Analyze Two Data-Sets

For this assignment, we were tasked to compute statistics on two different data-sets. The two data-sets are as follows:

Set#1: 10, 2, 3, 2, 4, 2, 5
Set#2: 20, 12, 13, 12, 14, 12, 15

Central Tendency (mean, median, and mode)

The first computation on the data-sets was to find the mean, median, and mode.

R Code Results

The results (and full R script) is as follows:

> #central tendency (mean, medium, and mode)
> #mean
> mean_set1 <- mean(set1)
> mean_set2 <- mean(set2)
>
> mean_set1
[1] 4
> mean_set2
[1] 14
>
> #median
> median_set1 <- median(set1)
> median_set2 <- median(set2)
>
> median_set1
[1] 3
> median_set2
[1] 13
>
> #mode
> #R has no built in mode function. We have to use our own here.
> #This specific mode function can return multiple modes if a dataset contains
> #more than one. This is not the case with the two data sets we have.
> find_modes <- function(x) {
+ ux <- unique(x)
+ tab <- tabulate(match(x, ux))
+ ux[tab == max(tab)]
+ }
>
> mode_set1 <- find_modes(set1)
> mode_set2 <- find_modes(set2)
>
> mode_set1
[1] 2
> mode_set2
[1] 12

Results

The results for each data-set is as follow:

Set 1:

Mean: 4

Median: 3

Mode: 2

Set 2:

Mean: 14

Median: 13

Mode: 12

Variance (range, interquartile range, variance, and standard deviation)

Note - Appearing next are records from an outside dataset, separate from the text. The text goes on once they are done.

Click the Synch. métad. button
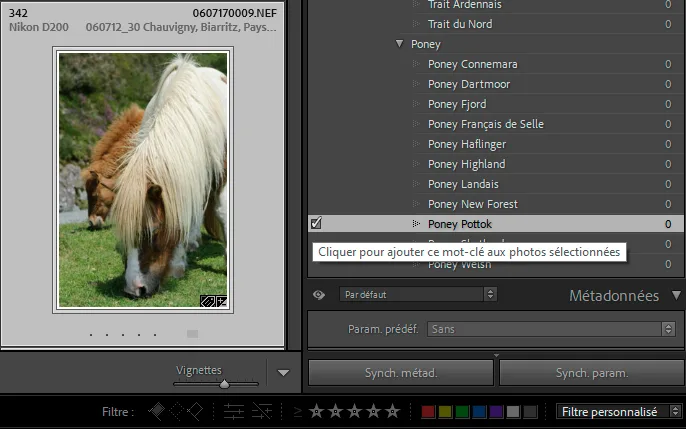Screen dimensions: 686x429 pos(399,373)
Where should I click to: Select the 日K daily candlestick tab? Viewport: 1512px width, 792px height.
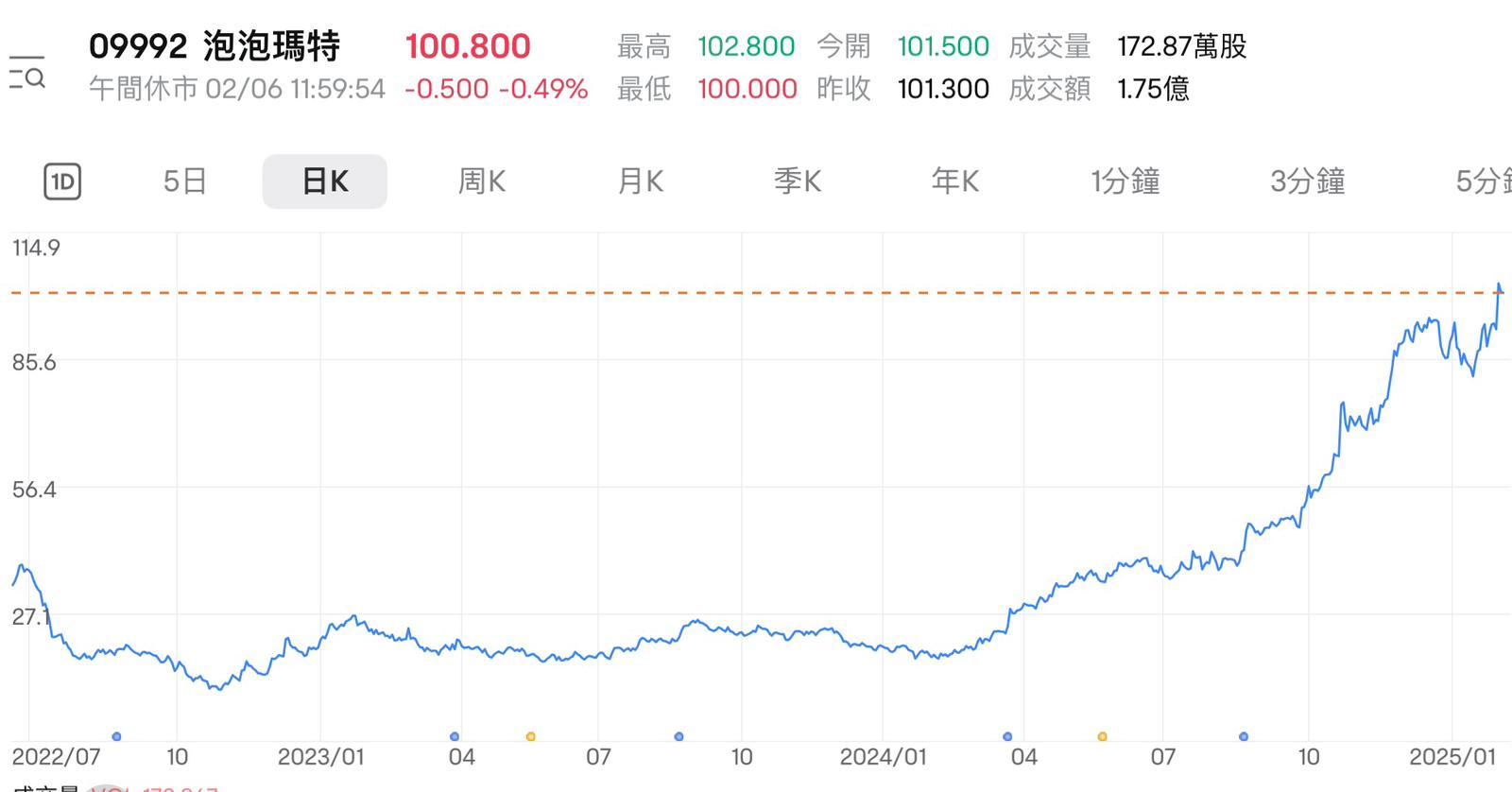pyautogui.click(x=324, y=181)
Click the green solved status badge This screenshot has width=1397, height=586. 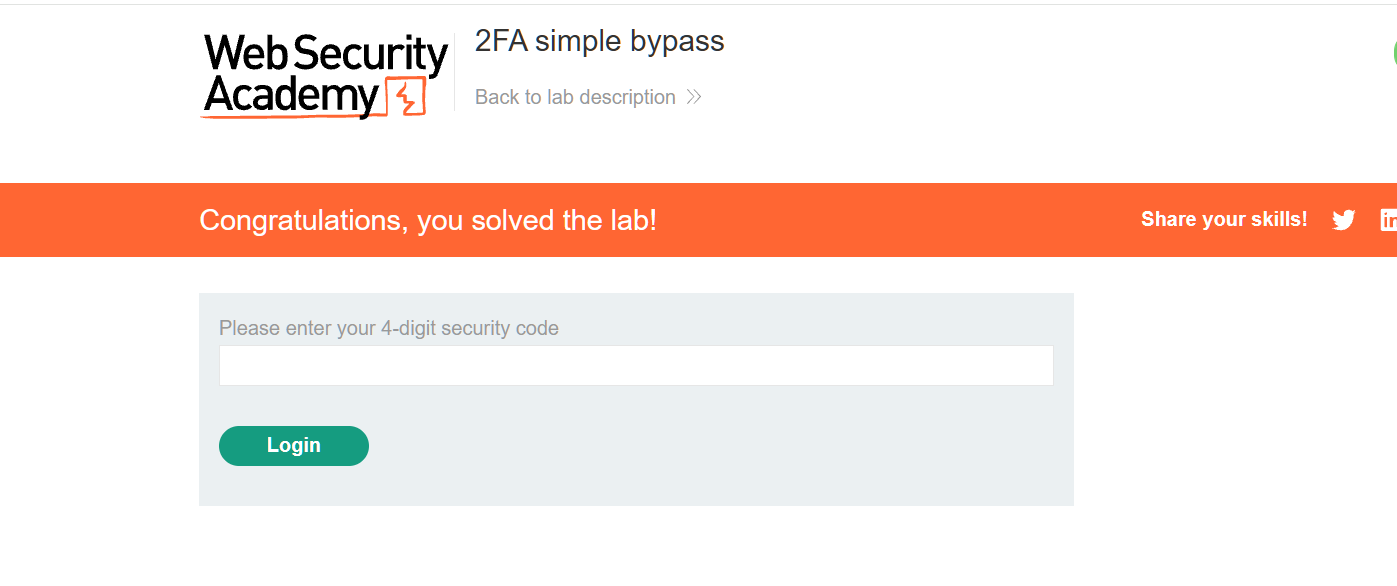click(1394, 52)
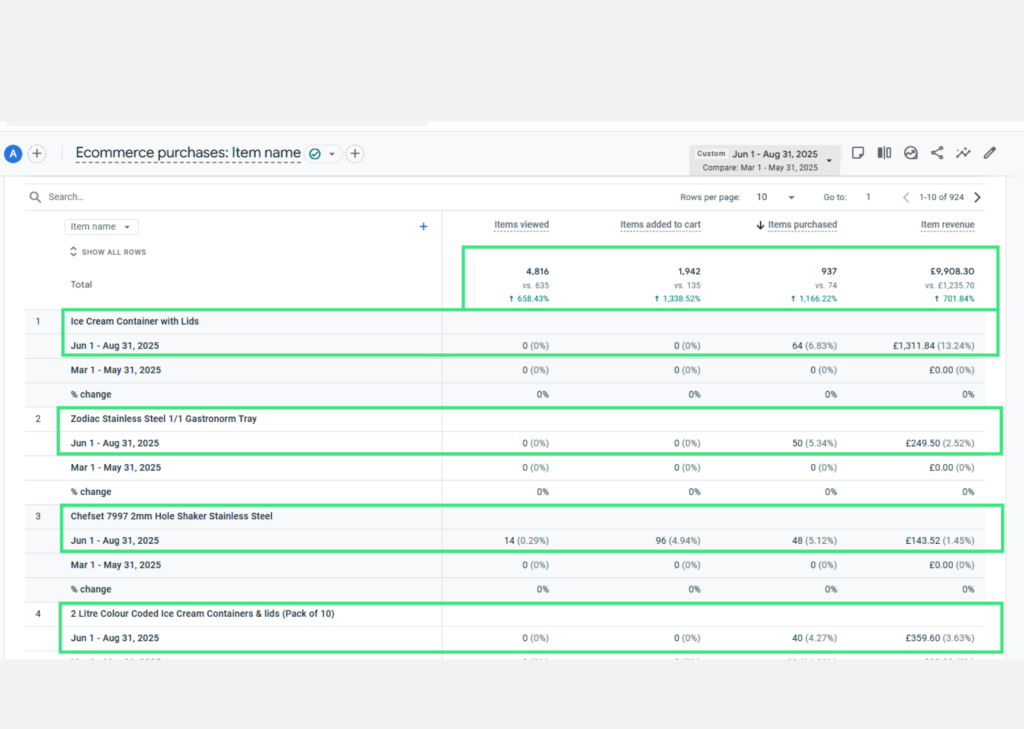Open the Insights sparkline icon

pyautogui.click(x=963, y=153)
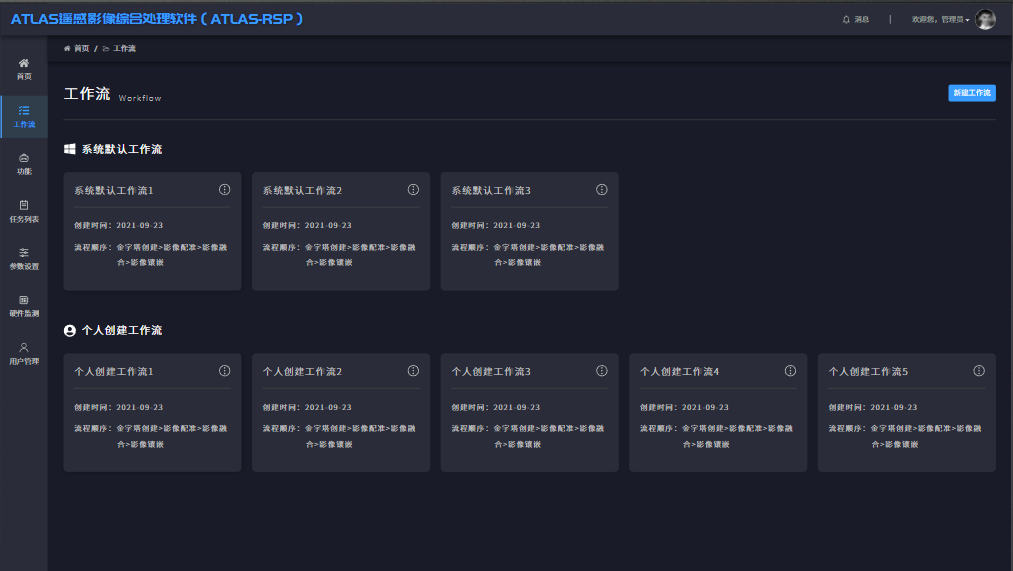Screen dimensions: 1013x571
Task: Click the 消息 notification bell icon
Action: [846, 19]
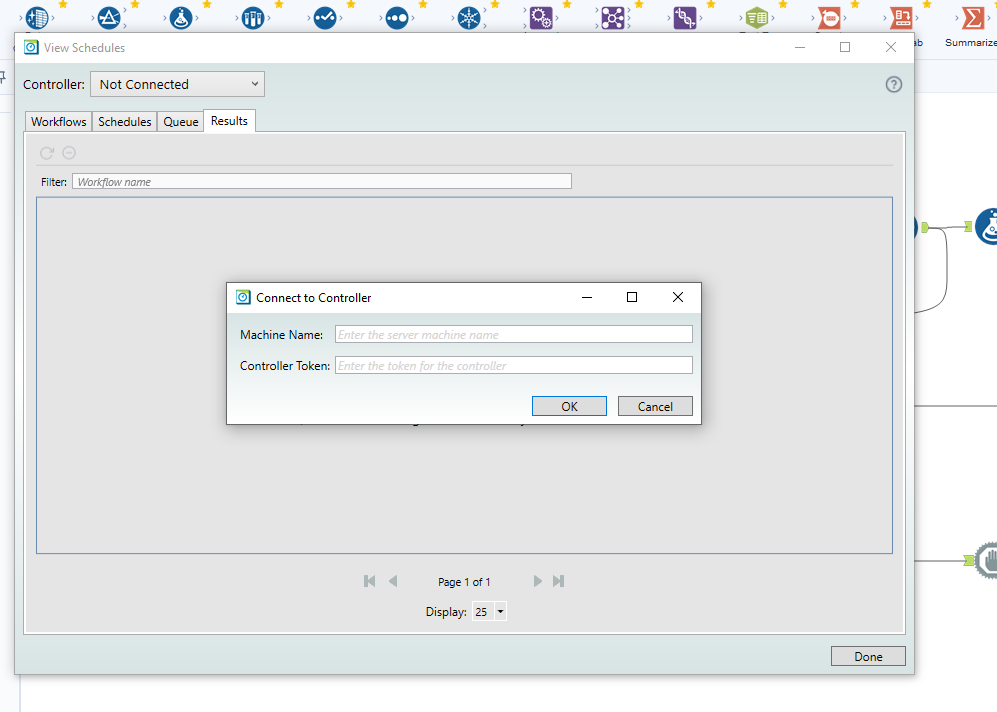Open the Controller dropdown showing Not Connected
Viewport: 997px width, 712px height.
(x=177, y=84)
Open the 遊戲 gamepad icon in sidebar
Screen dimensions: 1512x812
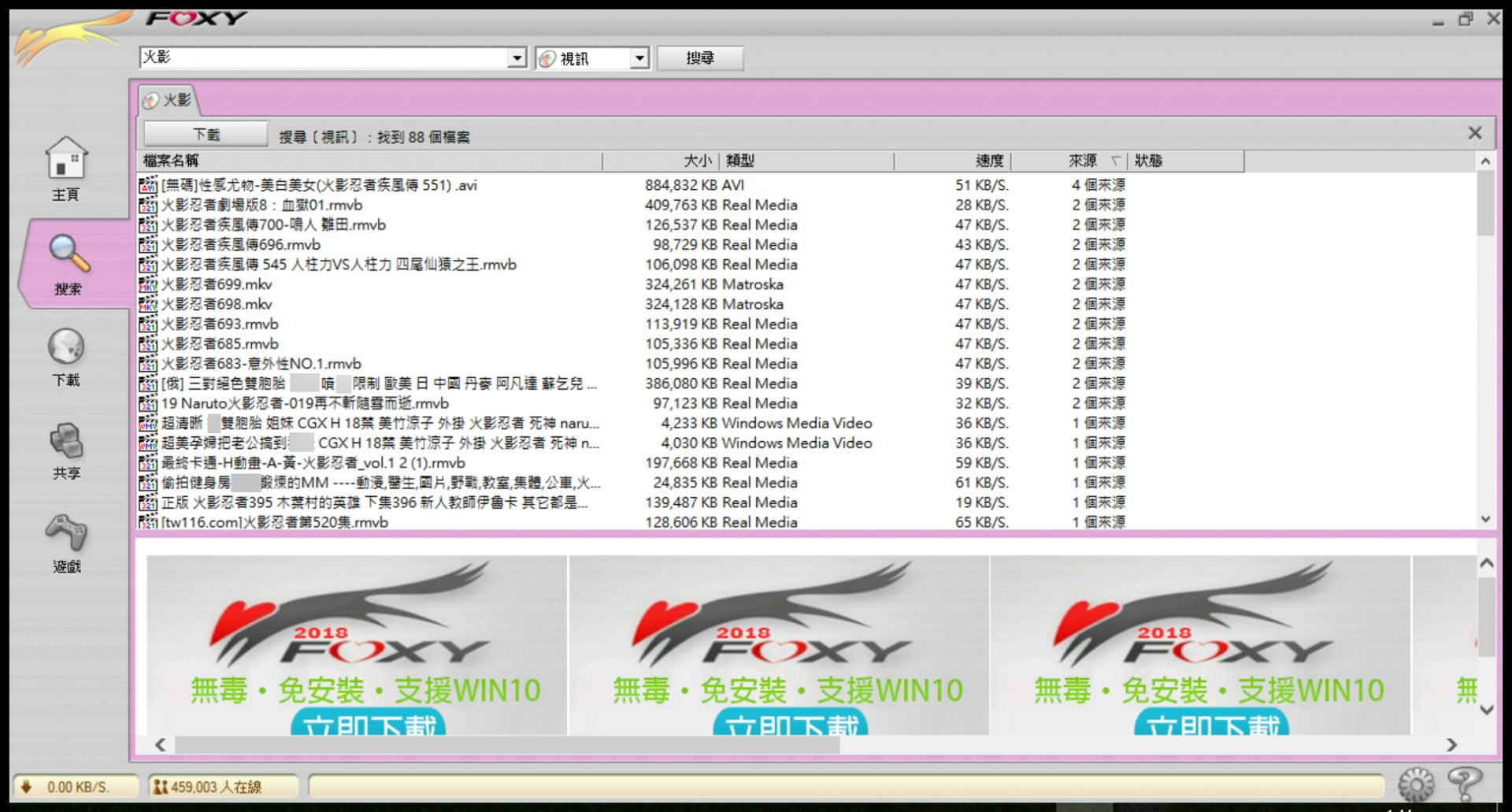point(66,533)
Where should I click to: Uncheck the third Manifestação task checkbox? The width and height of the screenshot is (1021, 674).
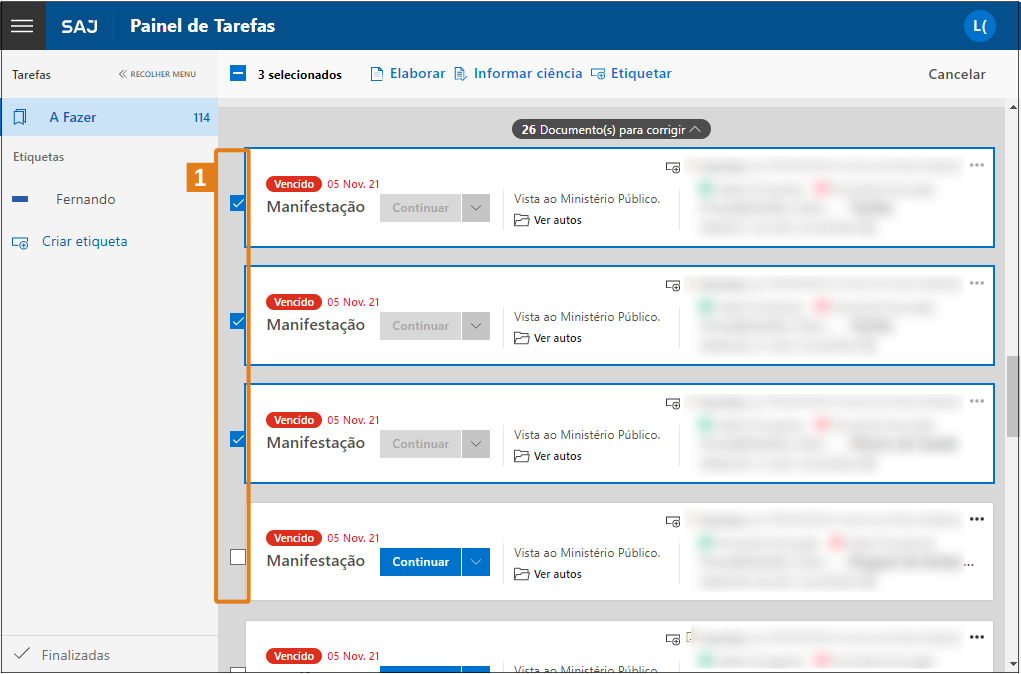(238, 439)
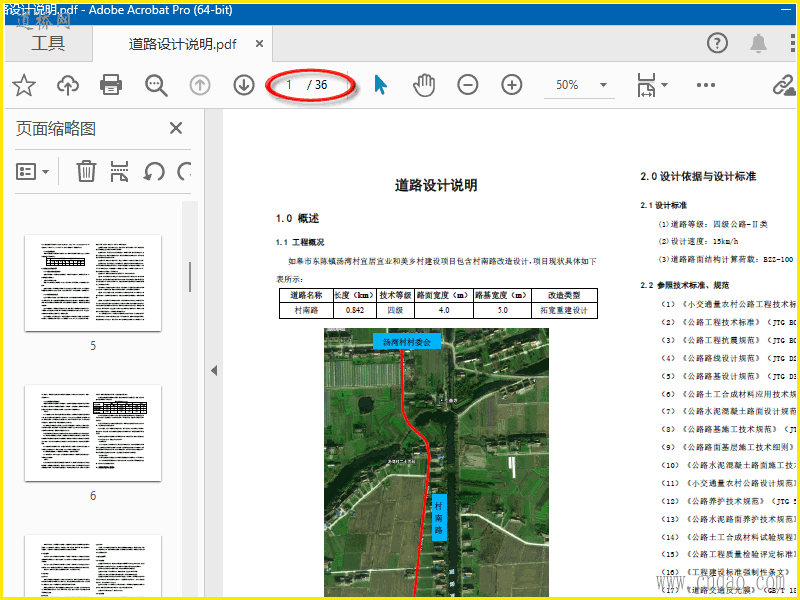Open the find text magnifier tool
This screenshot has height=600, width=800.
click(x=156, y=85)
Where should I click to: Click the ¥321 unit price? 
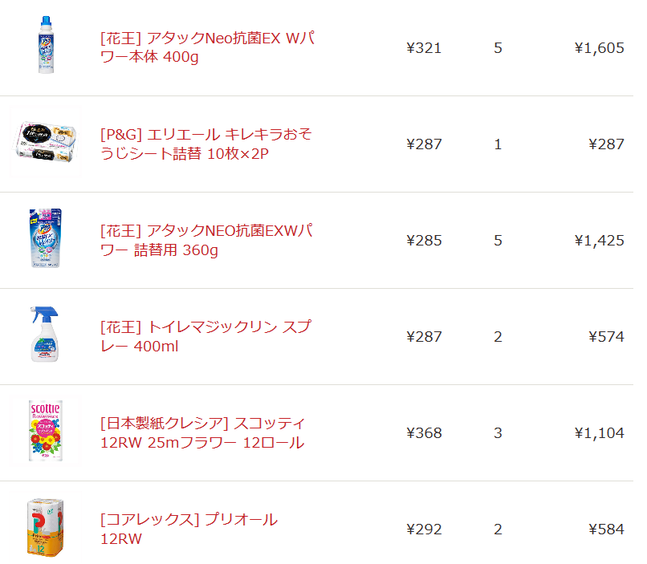(x=424, y=48)
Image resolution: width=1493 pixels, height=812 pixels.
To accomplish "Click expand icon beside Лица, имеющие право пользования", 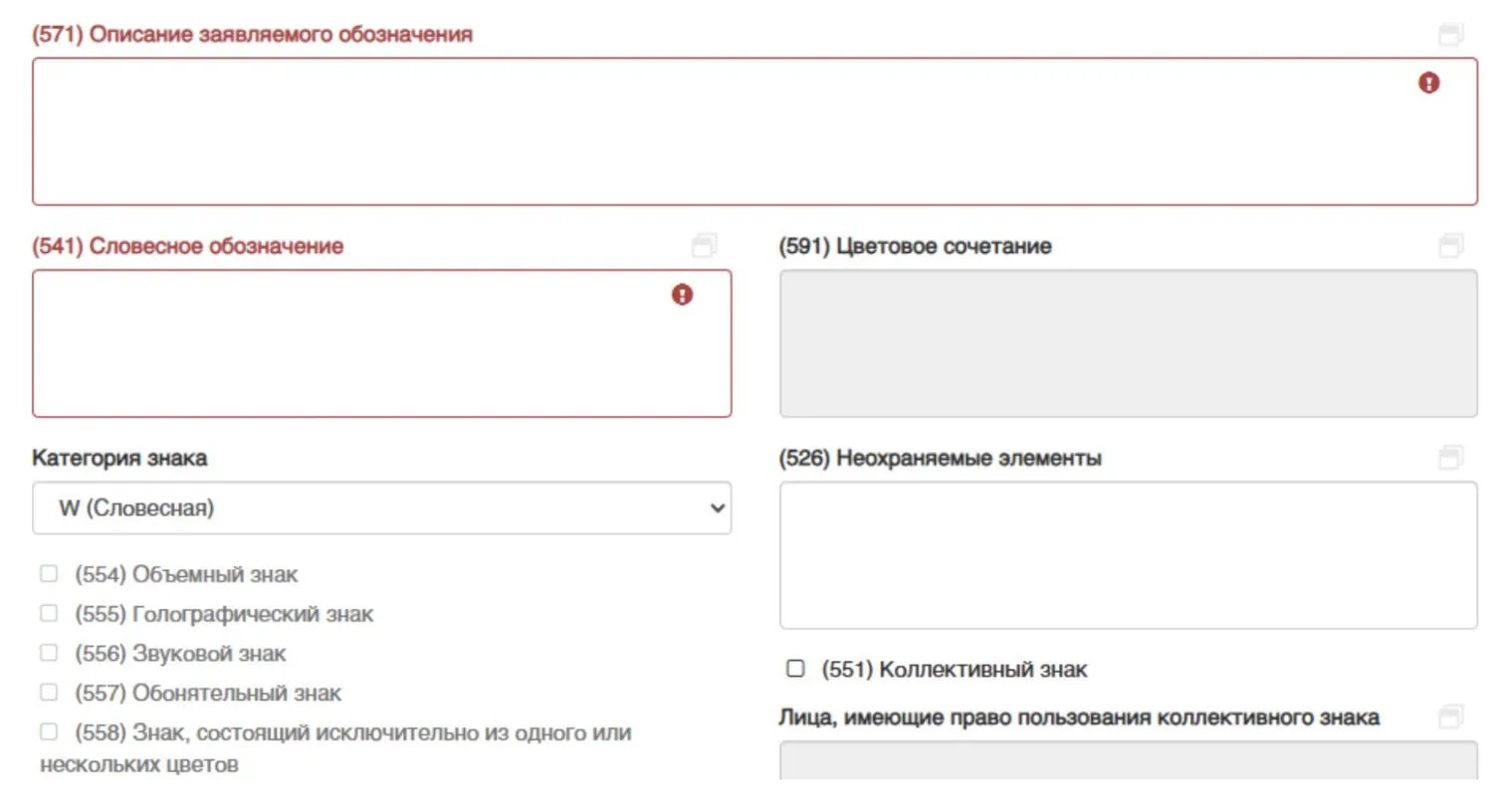I will coord(1450,716).
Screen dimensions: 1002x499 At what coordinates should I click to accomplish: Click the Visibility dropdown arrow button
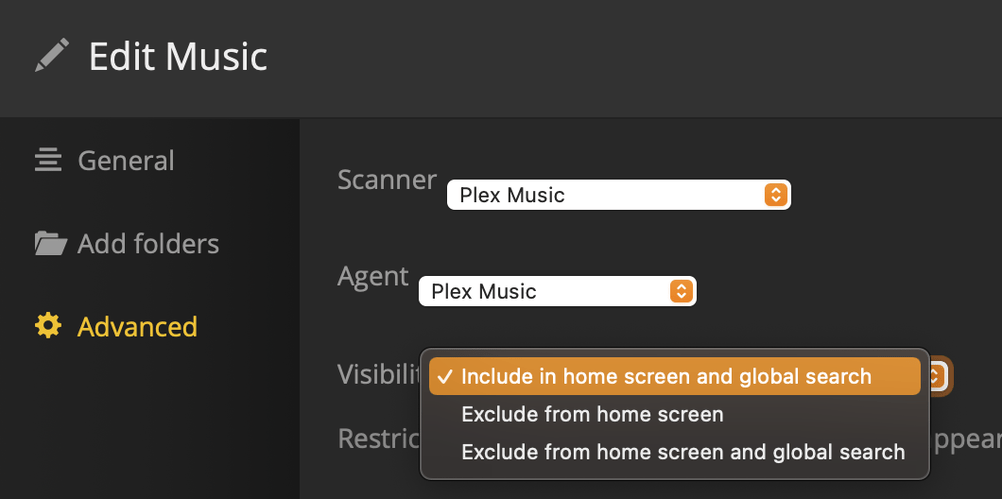tap(936, 376)
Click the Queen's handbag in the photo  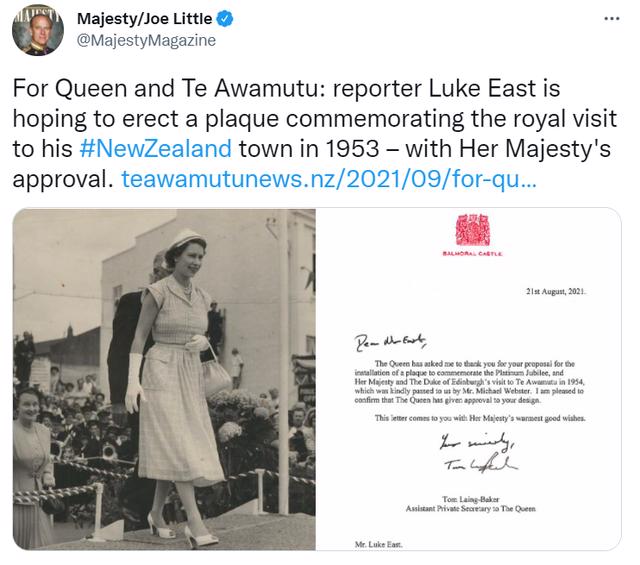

The second compuation on the data-sets was to find the range, interquartile range, variance, and standard deviation.

R Code Results

> #variation (range, interquartile range, variance, standard deviation)
> #range
> range_set1 <- range(set1)
> range_set2 <- range(set2)
>
> range_set1
[1] 2 10
> range_set2
[1] 12 20
>
> #iqr
> iqr_set1 <- IQR(set1)
> iqr_set2 <- IQR(set2)
>
> iqr_set1
[1] 2.5
> iqr_set2
[1] 2.5
>
> #variance
> variance_set1 <- var(set1)
> variance_set2 <- var(set2)
>
> variance_set1
[1] 8.333333
> variance_set2
[1] 8.333333
>
> #standard deviation
> sd_set1 <- sd(set1)
> sd_set2 <- sd(set2)
>
> sd_set1
[1] 2.886751
> sd_set2
[1] 2.886751

Results

The results for each data-set is as follow:

Set 1:

Range: 2, 10

Interquartile Range: 2.5

Variance: 8.333333

Standard Deviation: .886751

Set 2:

Range: 12, 20

Interquartile Range: 2.5

Variance: 8.333333

Standard Deviation: .886751

Conclusion

Despite the difference in the two data-sets central tendencies, both data-sets have identical measures of variation. This means that while the values in Set #2 are higher than those in Set #1, the spread in both sets is identical.